→ Data

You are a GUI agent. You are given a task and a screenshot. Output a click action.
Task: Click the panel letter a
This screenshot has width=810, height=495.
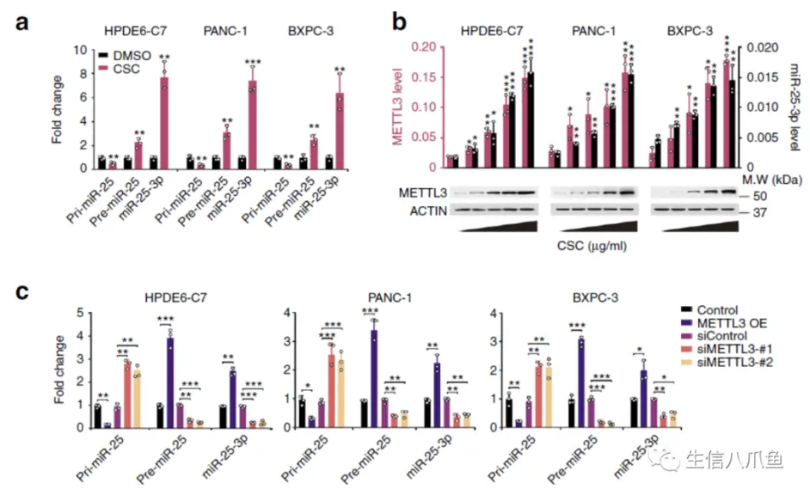point(21,23)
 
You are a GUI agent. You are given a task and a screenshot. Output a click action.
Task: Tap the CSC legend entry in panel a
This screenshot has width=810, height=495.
point(120,69)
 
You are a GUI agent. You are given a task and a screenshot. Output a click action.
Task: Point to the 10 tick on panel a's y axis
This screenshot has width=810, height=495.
point(80,50)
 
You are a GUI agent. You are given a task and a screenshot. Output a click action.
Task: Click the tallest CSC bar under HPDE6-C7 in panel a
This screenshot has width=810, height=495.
point(164,123)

→ Required work
Reproduce all of the data above, swapping "panel" for "subplot" wherever it occurs and keeping everything else the same. Omit the pictures.

→ Exercise response
You are a GUI agent. You are given a task and a screenshot. Output a click action.
Task: Click the subplot letter a
This screenshot has width=810, height=495.
point(21,23)
 
You are a GUI agent. You are given a task and a screenshot. Output a click action.
Task: Tap the CSC legend entry in subplot a
This screenshot has width=810, height=495.
point(120,69)
 
You are a GUI agent. You are given a task and a screenshot. Output a click action.
Task: Point to the 10 tick on subplot a's y axis
This screenshot has width=810, height=495.
point(80,50)
 
You are a GUI agent. You are given a task and a screenshot. Output a click action.
Task: Click the tallest CSC bar under HPDE6-C7 in subplot a
This screenshot has width=810, height=495.
point(164,123)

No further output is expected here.